Entre les roches encaissées, la montée commence. Me voici devant un premier porche surbaissé, d’un grand caractère, que commande ce large perron de dix marches, amorce des huit cents degrés qu’il faut gravir avant que d’accéder au point culminant. Dans un angle rentrant de la longue muraille grise couronnée par les créneaux délabrés, entre deux avancées criblées de meurtrières, s’ouvre cette baie quadrangulaire où trois hommes ne passeraient point de face. Un bandeau uni la domine et encore deux étages de meurtrières, sans préjudice des corniches en surplomb. J’entre, et, ravivé par la fraîcheur de ce réduit obscur, je m’arrête un instant, lâche devant la montée à découvert. Il n’est pas sept heures du matin, mon thermomètre accuse trente degrés.

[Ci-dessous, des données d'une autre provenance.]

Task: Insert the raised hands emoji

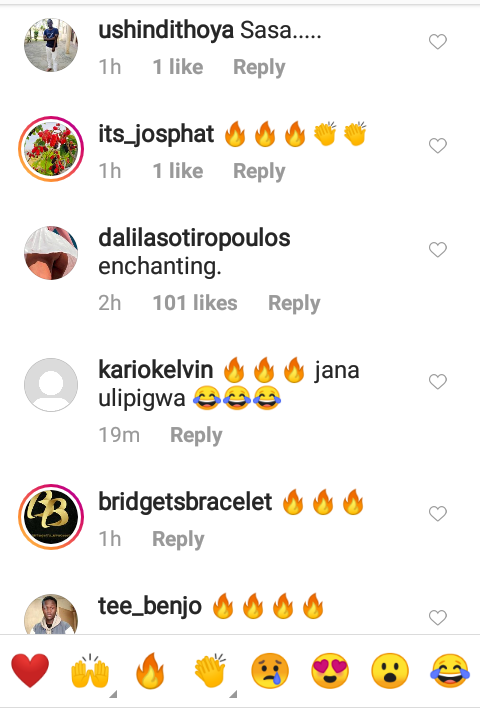Action: (x=90, y=671)
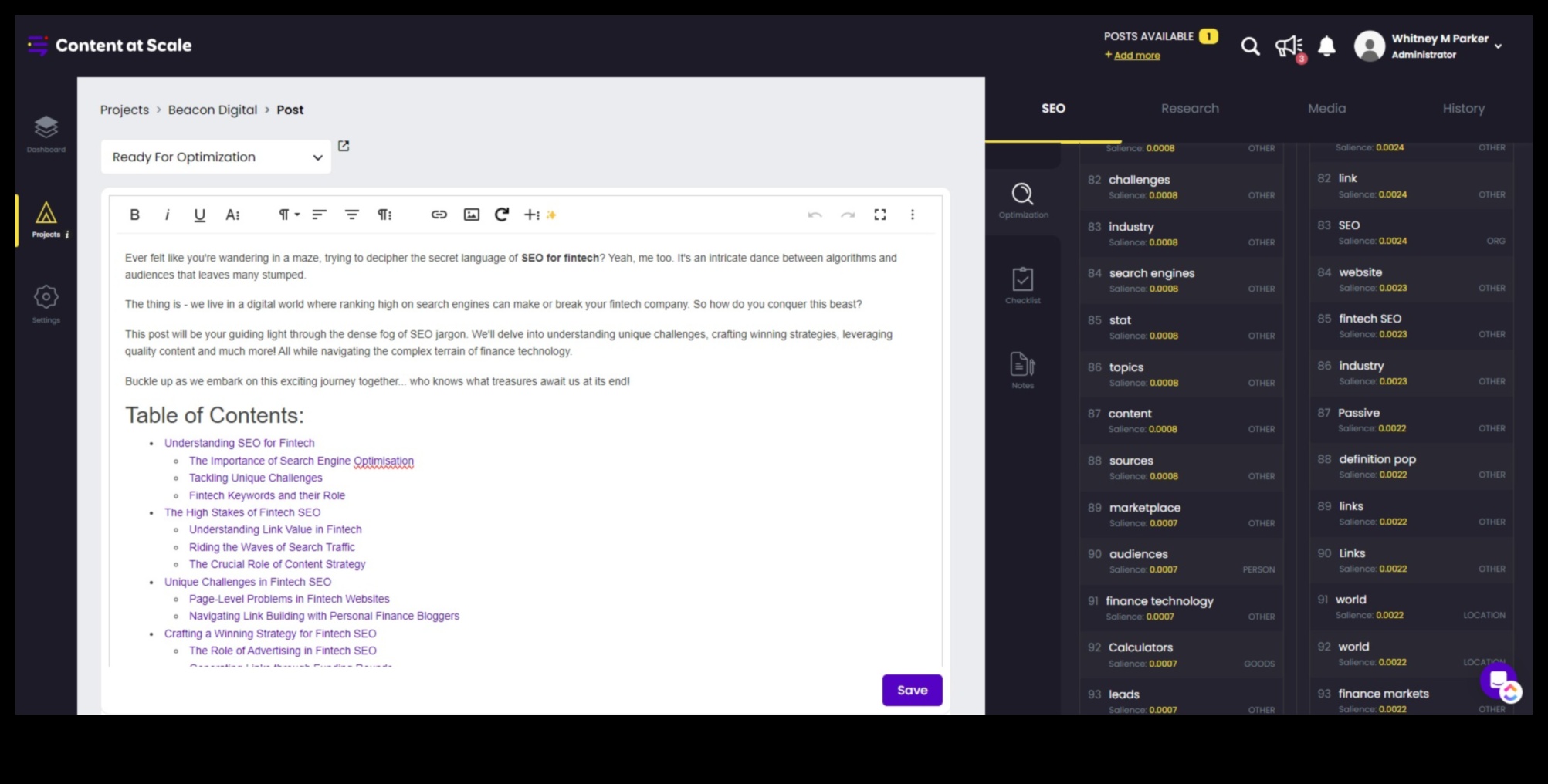Open the Checklist panel
Viewport: 1548px width, 784px height.
(1023, 286)
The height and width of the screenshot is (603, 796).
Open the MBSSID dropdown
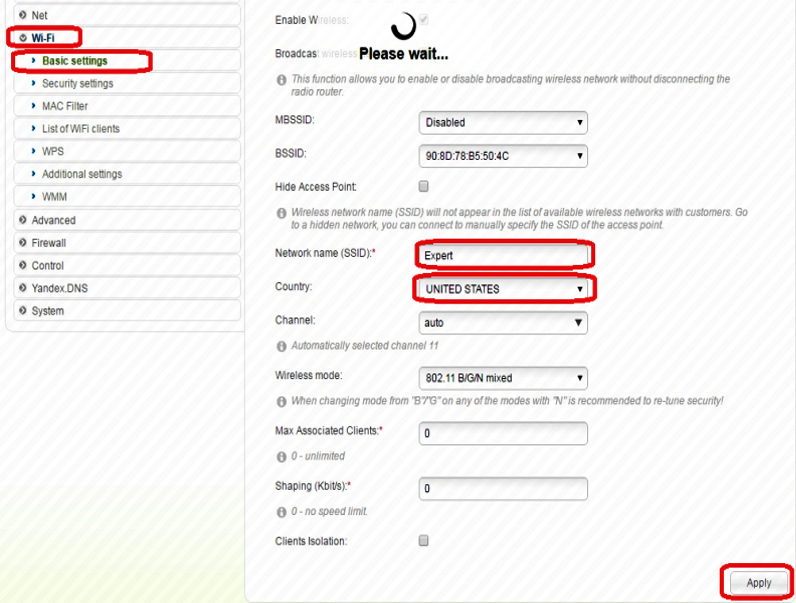pyautogui.click(x=502, y=123)
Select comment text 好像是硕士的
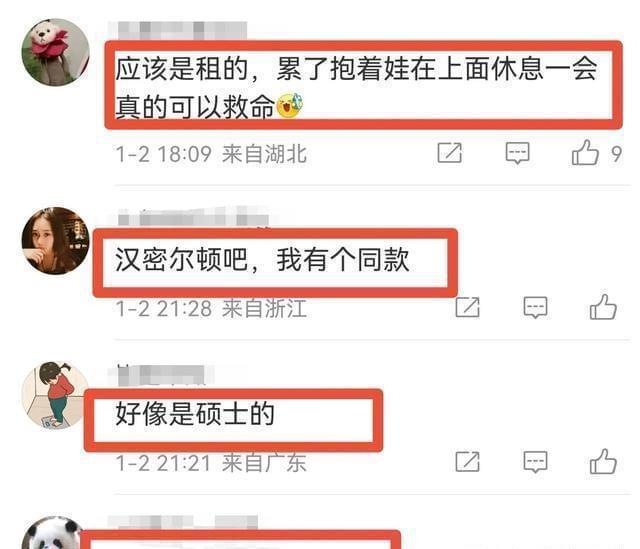The image size is (640, 549). (195, 413)
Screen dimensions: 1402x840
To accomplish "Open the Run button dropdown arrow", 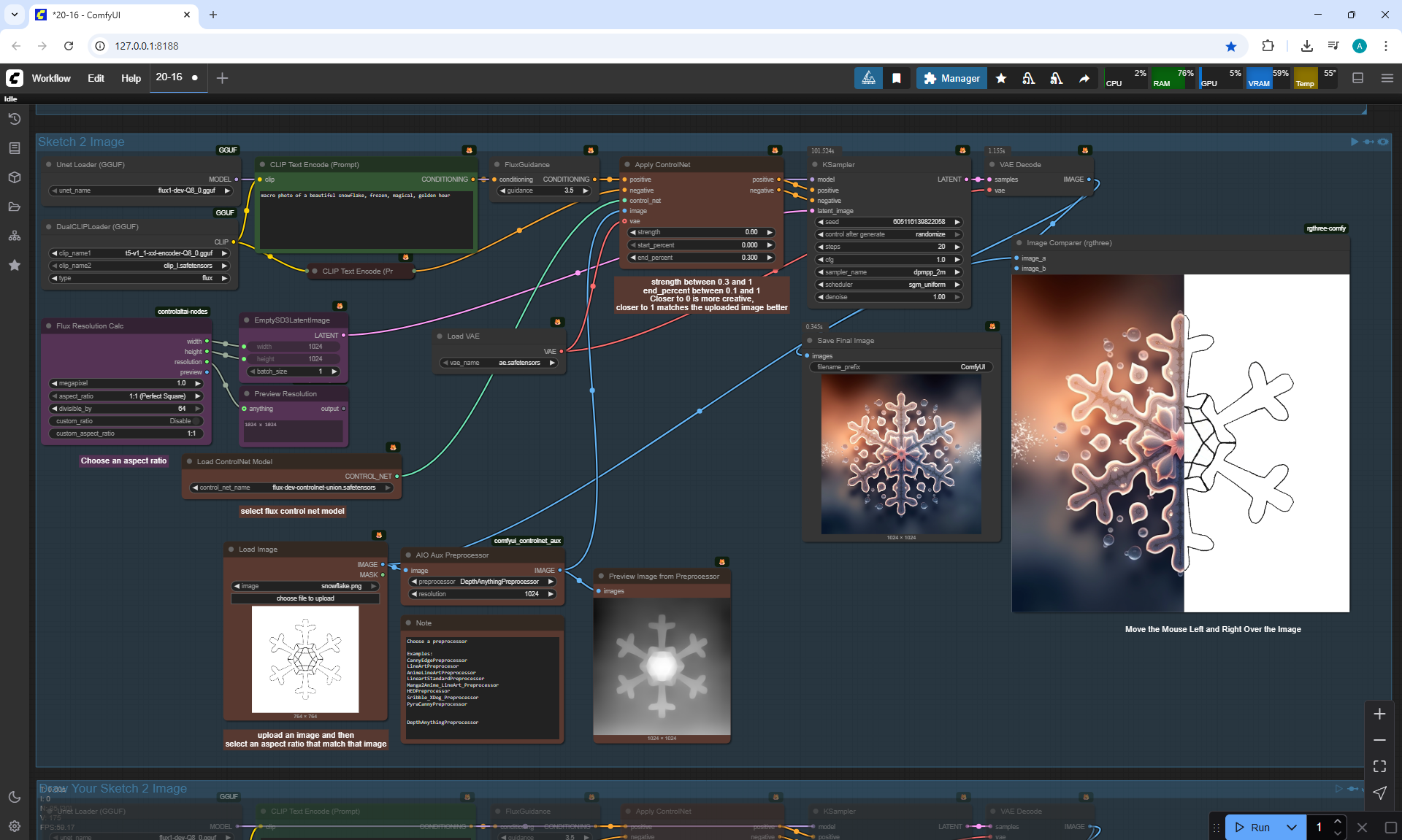I will click(x=1292, y=827).
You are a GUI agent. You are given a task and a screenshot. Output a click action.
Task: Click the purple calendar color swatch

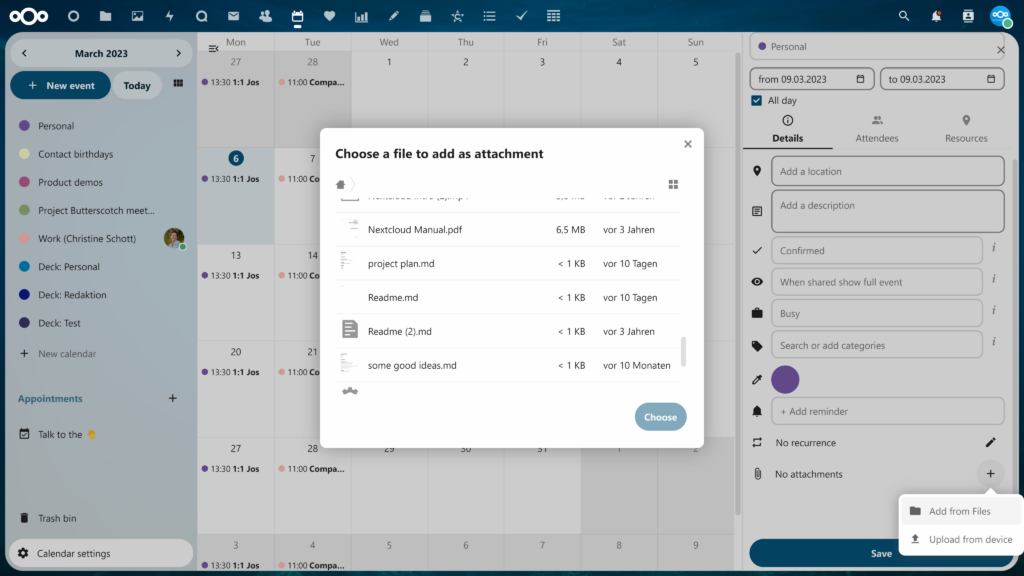[785, 379]
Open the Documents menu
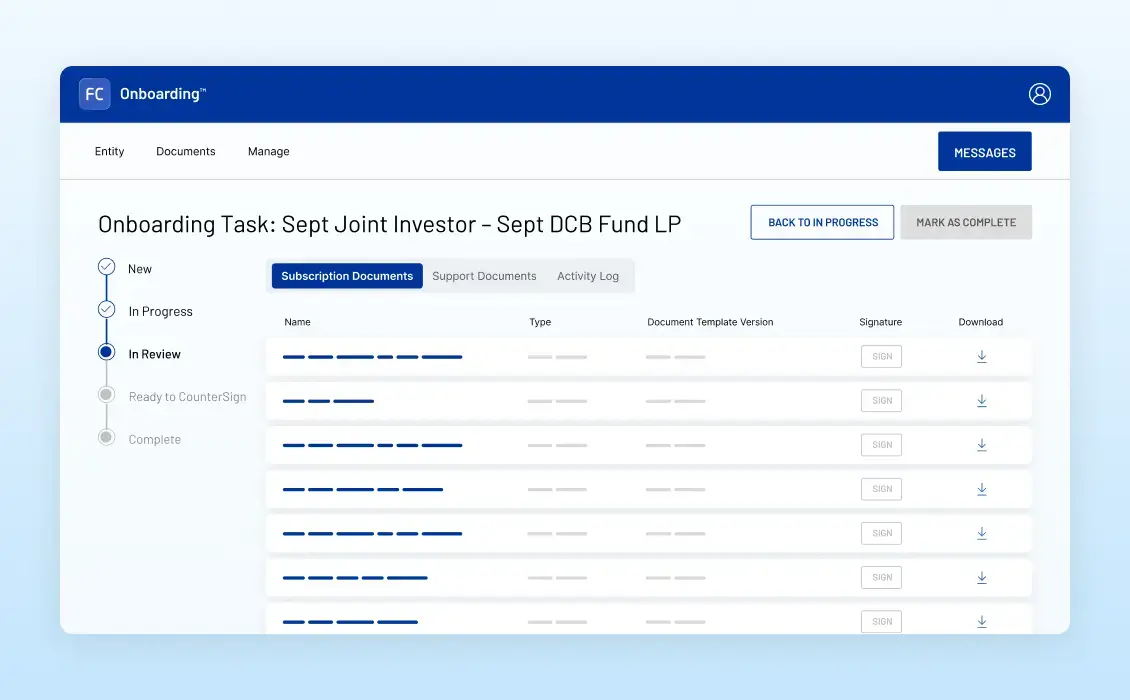Viewport: 1130px width, 700px height. click(186, 151)
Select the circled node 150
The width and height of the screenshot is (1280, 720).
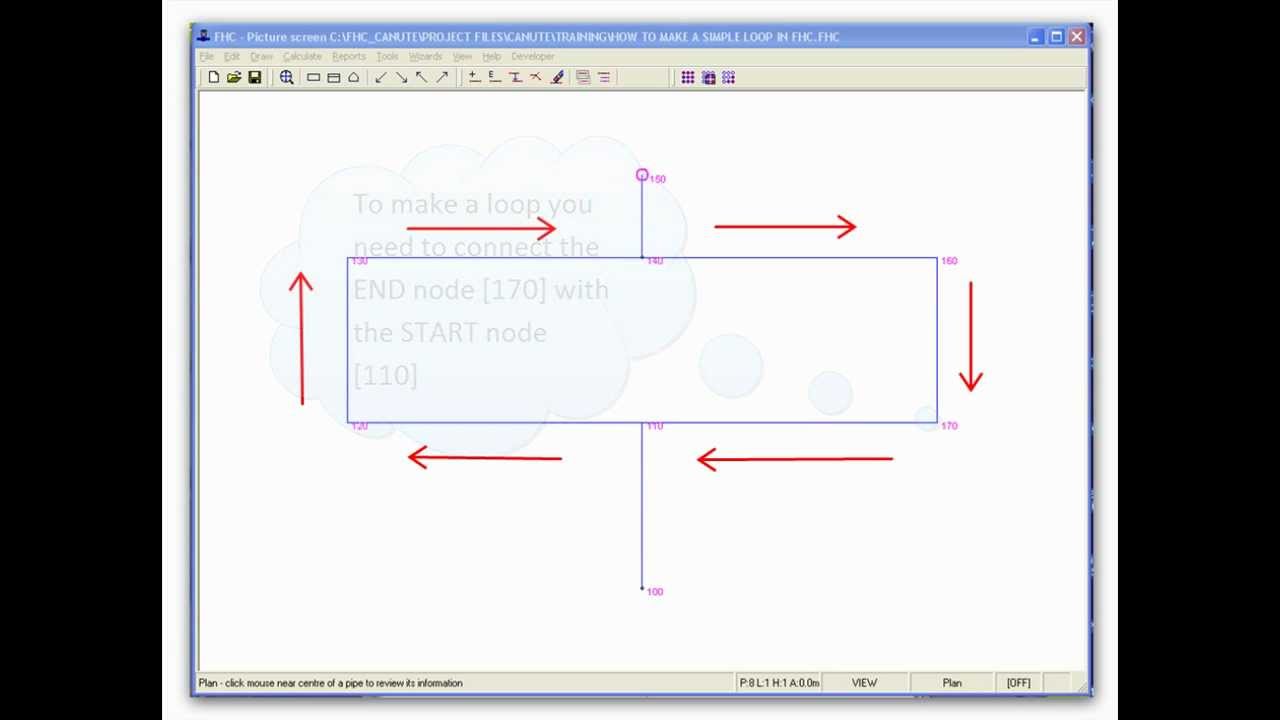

Etanchant la sueur de mon front, je pense à ces obscurs soldats d’Angleterre et de France qui montèrent à l’assaut sous le feu des hommes et sous les rayons de ce soleil de l’Inde, certes aussi meurtrier. Dans la demi-obscurité du porche, sur les banquettes latérales, parmi les piliers en ruines, s’agitent des formes vagues, reptiles qui glissent dans la poudre, araignées efflanquées et boiteuses, lourdes sauterelles livides traînant leur ventre monstrueux avec une tarière en lame de sabre, et palpant les décombres avec leurs antennes longues d’un pied.

L’heure passe. Je dois recommencer de monter, en plein soleil. Autour de moi, les roches s’échauffent, l’air paraît vibrer, pas un souffle de brise n’agite les brindilles flétries. Les blocs de gneiss s’entassent, se superposent, le chaos de granit menace les degrés glissans, et l’ouvrage de l’homme est si grossier, par places, que la pierre taillée a moins de régularité que le roc.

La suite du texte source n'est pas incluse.